To verify the proposed algorithm and the LTC polarization conversion performance of the optimized metasurface, a sample with a size of 240 mm × 240 mm, composed of 30 × 30 cells, is fabricated, as shown in Figure 8a. The measurement setup in the anechoic chamber is presented in Figure 8a,b, which involves the emitting and receiving horns connected by the vector network analyzer to measure the co-polarization and cross-polarization transmission coefficients. In the measurement, the sample is illuminated by the emitting horn, and the transmitted waves are received by the receiving horn. The two horns are 30 cm away from the metasurface sample to be measured. The horn can transmit or receive x- or y-polarized waves by rotating the horn by 90°.

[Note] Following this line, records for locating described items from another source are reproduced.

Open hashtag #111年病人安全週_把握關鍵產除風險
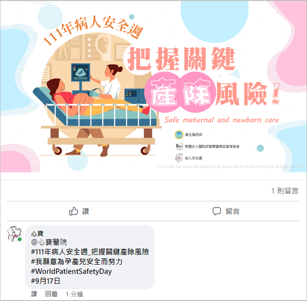Image resolution: width=307 pixels, height=301 pixels. (90, 252)
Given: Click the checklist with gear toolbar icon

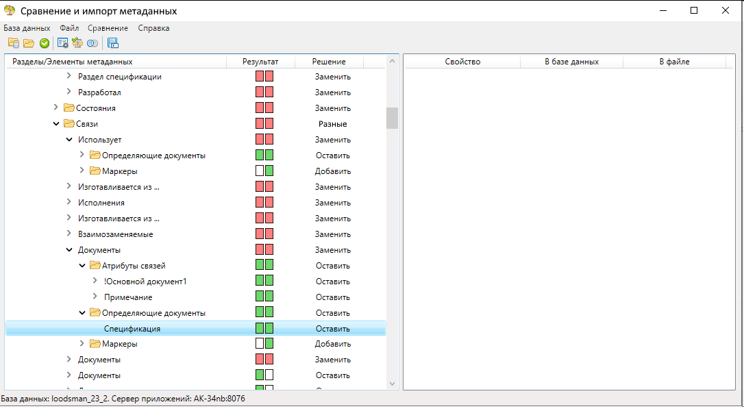Looking at the screenshot, I should (62, 43).
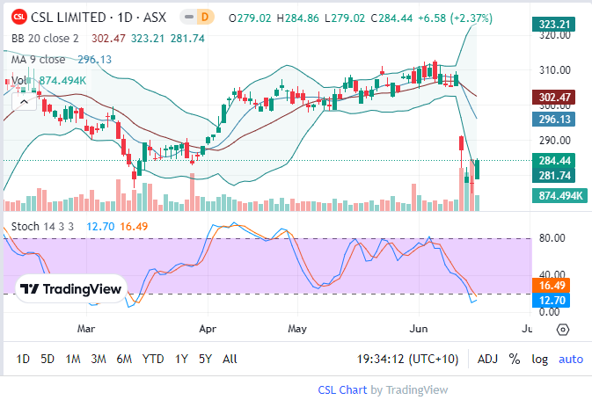592x400 pixels.
Task: Toggle ADJ dividend adjustment
Action: pos(487,359)
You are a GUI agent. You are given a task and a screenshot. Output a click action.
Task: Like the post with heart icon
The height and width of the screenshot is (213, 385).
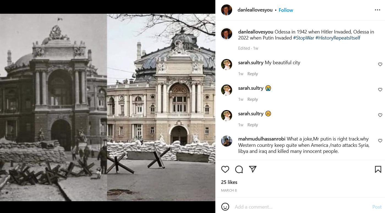coord(225,169)
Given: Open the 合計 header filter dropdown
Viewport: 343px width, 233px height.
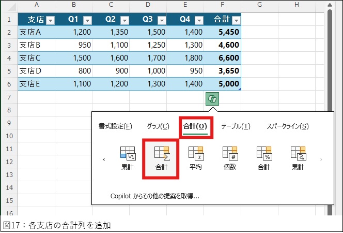Looking at the screenshot, I should point(236,20).
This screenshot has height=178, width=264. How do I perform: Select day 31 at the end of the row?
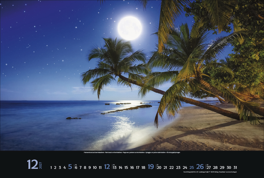235,167
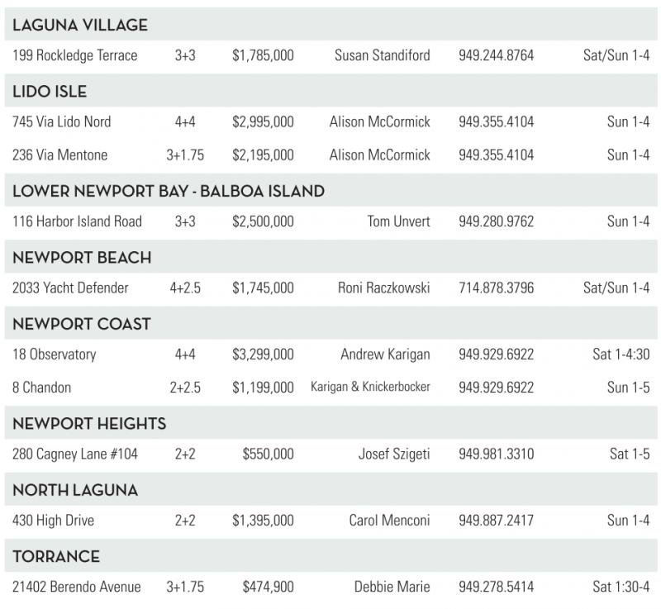Open the 745 Via Lido Nord listing

[x=62, y=122]
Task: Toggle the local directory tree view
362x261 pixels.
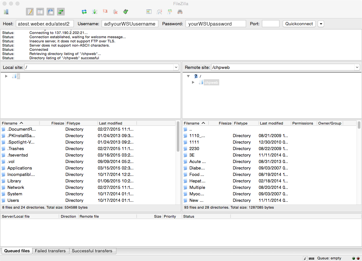Action: (x=40, y=12)
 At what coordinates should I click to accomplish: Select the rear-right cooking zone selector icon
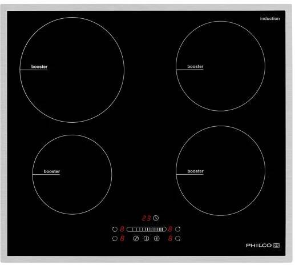click(x=177, y=229)
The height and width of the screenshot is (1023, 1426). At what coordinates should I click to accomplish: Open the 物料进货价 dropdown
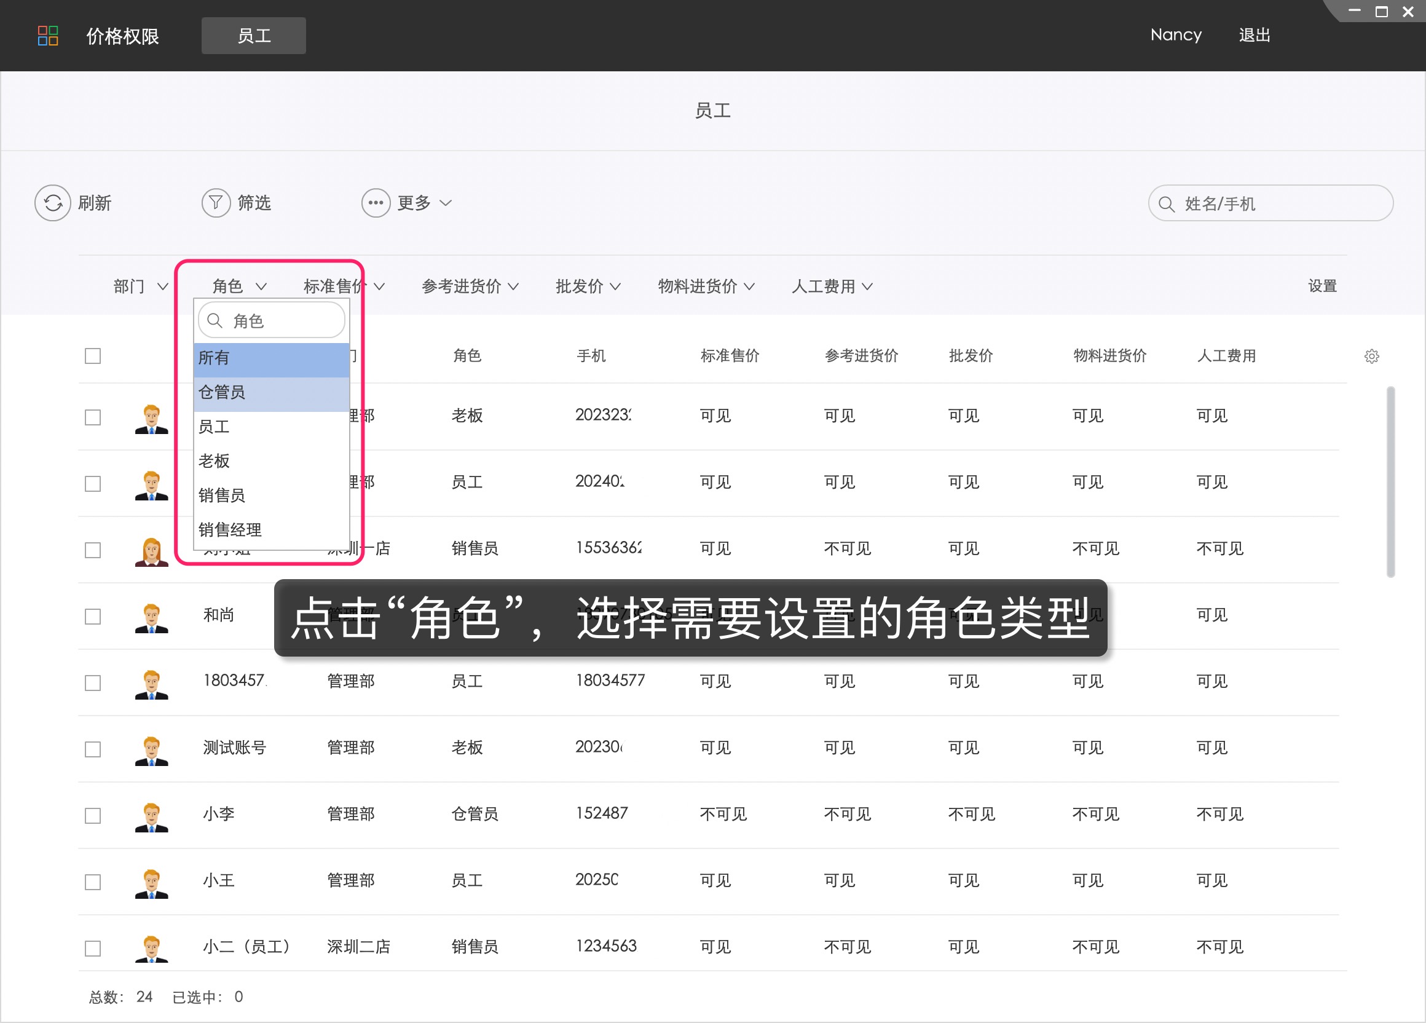click(705, 286)
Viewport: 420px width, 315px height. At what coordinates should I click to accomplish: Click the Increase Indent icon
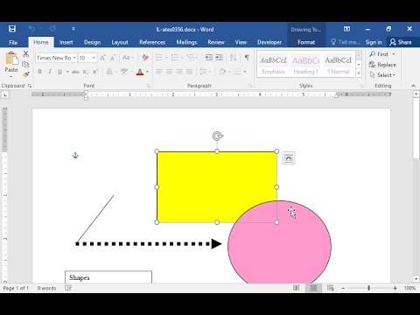(219, 58)
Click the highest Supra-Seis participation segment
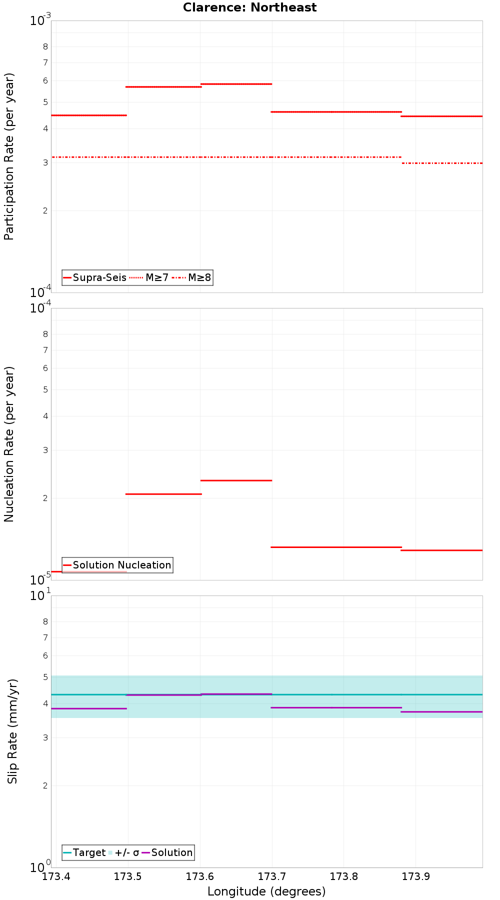 coord(236,84)
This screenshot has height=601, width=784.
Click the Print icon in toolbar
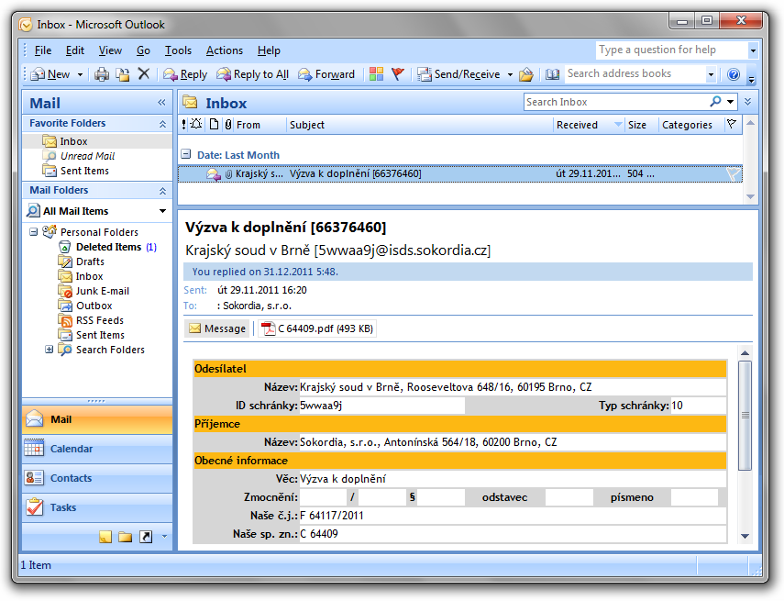point(102,74)
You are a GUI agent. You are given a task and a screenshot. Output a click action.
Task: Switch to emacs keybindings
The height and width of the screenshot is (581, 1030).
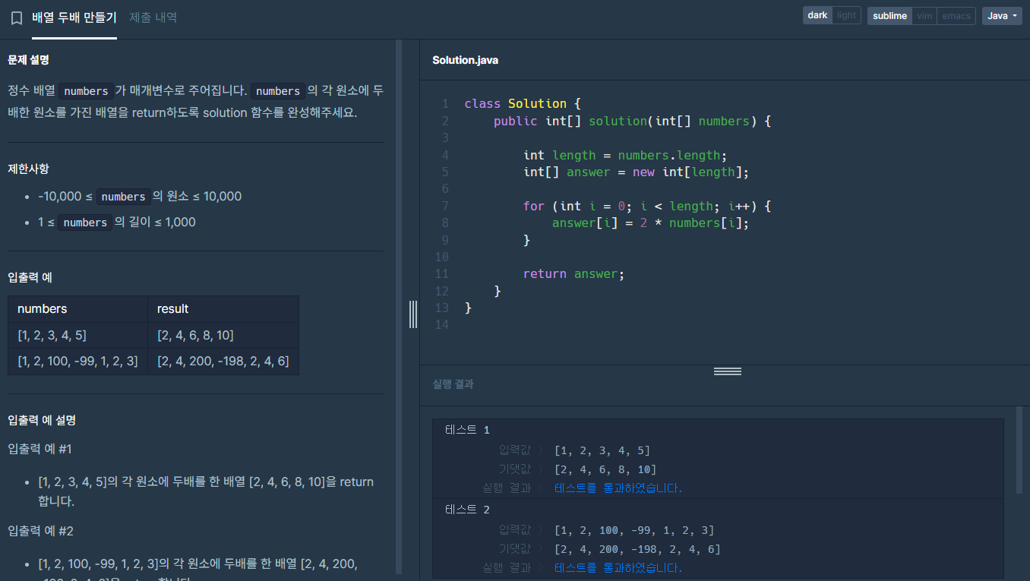coord(956,14)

Then, the measured amplitudes (discrete dots) and phase differences (discrete dots) of co-polarization and cross-polarization transmitted coefficients are given in Figure 3; β/π, axial ratio, and η are further derived and tagged with Exp in Figure 2d,e, which suggest that the measured results are basically identical to the simulated ones tagged with Sim, showing excellent LTC polarization performance in the operating frequency range. It should be noted that the simulated metasurface is an infinitely extended periodic structure, while the measured metasurface is a finite-sized structure, which inevitably introduces errors. In addition, errors may also be introduced during measurement. The results validate the proposed 2DM-EGA method of designing transmissive LTC PCMs.

6. Conclusions

This paper centers on the development of the optimal design for transmissive LTC PCMs. In particular, compared with EGA, the proposed 2DM-EGA is implemented in a 2D pixelated metasurface, involving the impact of mutated pixels on neighboring pixels, and has a faster convergence. Moreover, working together with the designed RFF pertaining to an ellipticity angle β and transmission efficiency η, Python-based 2DM-EGA is utilized to automatically obtain the pixelated metasurface that attains optimal targets. Then, the optimized transmissive metasurface operates in the frequency range of 8.16 GHz to 11.5 GHz with a reduced ellipticity angle β/π ≥ 0.15 and a relative bandwidth of 33.5%, and the measurements are basically identical to the simulations, which exhibit an excellent LTC polarization conversion performance and validate the proposed optimization design method. Moreover, the LTC polarization conversion’s physical mechanisms are discussed. For the optimal design of metasurfaces with different functions, the 2DM-EGA design method remains applicable as long as the fitness function is modified according to the specific function.